§ Problem to work on:
After finding the line with "This screenshot has" in the data below, set down exactly each line through the one with "Viewport: 730px width, 566px height.", inclusive, and stop there.

§ Task input:
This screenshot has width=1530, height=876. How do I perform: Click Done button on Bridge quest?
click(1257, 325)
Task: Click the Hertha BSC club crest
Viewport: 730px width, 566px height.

---

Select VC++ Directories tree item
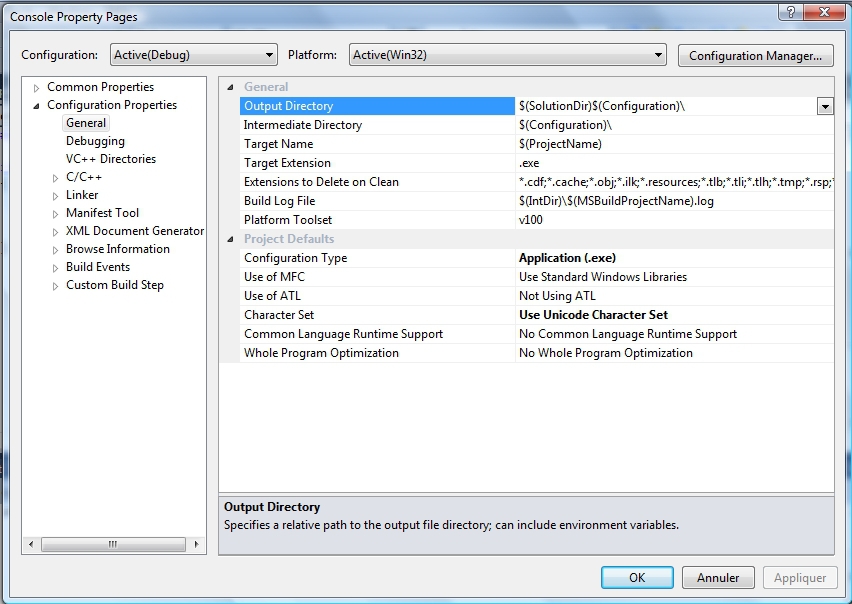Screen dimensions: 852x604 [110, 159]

§ Answer to this problem:
This screenshot has width=1530, height=876. How do I perform: Click Done button on Bridge quest?
click(1257, 325)
Task: Click the Hertha BSC club crest
Viewport: 730px width, 566px height.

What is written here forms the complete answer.